*** Opening DATA RECORDS ***
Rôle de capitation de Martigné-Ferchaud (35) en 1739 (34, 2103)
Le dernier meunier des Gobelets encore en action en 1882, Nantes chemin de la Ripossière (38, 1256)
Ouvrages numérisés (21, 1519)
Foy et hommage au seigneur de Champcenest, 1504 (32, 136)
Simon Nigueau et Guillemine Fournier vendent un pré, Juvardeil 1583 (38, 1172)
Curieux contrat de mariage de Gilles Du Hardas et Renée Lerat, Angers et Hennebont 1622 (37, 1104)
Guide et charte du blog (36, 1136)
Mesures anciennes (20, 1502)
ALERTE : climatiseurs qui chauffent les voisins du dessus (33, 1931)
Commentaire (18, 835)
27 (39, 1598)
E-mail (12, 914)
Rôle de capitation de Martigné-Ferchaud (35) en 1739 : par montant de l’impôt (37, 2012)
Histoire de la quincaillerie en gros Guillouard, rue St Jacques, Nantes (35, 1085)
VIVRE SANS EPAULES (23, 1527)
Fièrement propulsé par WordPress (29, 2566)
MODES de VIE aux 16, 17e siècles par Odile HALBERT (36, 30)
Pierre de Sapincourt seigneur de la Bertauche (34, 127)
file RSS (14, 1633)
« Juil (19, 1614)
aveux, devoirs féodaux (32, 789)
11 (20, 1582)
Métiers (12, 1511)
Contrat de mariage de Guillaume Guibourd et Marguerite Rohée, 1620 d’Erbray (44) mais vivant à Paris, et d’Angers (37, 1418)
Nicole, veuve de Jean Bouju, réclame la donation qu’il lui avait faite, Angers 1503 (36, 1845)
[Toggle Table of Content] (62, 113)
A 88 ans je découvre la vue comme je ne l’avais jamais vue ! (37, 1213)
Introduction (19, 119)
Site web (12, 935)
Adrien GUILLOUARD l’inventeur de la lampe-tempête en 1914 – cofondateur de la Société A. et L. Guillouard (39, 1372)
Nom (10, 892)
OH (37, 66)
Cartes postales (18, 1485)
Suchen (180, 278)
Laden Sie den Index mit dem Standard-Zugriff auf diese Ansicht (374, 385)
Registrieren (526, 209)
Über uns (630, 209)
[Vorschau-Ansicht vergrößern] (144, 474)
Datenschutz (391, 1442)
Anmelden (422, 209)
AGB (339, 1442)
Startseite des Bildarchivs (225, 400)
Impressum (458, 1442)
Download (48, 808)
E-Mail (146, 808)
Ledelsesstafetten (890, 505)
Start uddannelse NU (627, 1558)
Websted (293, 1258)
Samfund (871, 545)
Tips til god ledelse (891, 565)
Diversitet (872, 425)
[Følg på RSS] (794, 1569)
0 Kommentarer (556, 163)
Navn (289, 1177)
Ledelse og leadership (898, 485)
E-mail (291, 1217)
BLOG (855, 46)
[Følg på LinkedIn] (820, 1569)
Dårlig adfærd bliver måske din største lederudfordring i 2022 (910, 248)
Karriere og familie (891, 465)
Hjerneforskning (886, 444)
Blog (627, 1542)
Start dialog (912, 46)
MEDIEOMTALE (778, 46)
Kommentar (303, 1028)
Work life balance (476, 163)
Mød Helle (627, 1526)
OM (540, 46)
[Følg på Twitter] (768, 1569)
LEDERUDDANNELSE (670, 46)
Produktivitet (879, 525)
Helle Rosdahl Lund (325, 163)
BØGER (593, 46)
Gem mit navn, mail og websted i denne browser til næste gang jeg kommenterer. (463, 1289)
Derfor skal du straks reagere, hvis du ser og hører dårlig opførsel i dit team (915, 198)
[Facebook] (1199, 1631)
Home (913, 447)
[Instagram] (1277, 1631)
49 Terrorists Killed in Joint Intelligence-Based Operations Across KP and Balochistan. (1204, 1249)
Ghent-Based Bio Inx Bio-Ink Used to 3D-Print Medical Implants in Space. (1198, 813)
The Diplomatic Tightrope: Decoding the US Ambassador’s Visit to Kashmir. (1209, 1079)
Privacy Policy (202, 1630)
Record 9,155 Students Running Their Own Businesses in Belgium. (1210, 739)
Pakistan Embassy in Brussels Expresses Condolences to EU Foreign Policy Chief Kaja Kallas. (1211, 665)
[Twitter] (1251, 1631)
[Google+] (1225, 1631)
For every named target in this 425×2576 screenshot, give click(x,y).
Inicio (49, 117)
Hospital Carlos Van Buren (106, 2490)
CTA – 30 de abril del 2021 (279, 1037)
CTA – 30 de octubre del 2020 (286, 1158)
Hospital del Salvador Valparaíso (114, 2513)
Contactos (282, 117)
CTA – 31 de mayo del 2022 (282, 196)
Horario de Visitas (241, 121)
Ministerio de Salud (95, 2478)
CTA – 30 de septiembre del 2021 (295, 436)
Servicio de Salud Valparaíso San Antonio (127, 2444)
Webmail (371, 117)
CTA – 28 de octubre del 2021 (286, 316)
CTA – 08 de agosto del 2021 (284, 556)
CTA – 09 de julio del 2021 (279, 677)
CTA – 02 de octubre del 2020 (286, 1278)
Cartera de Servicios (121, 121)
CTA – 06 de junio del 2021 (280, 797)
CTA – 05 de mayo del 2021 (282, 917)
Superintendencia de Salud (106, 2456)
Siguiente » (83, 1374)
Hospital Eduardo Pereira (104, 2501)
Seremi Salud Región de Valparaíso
*** Closing DATA RECORDS ***
INSTRUCTIONS FOR THE TASK
Word for word, restate the entries from the first line to the line that has "Foy et hommage", both included, and nothing else.

FINISHED TASK
Rôle de capitation de Martigné-Ferchaud (35) en 1739 (34, 2103)
Le dernier meunier des Gobelets encore en action en 1882, Nantes chemin de la Ripossière (38, 1256)
Ouvrages numérisés (21, 1519)
Foy et hommage au seigneur de Champcenest, 1504 (32, 136)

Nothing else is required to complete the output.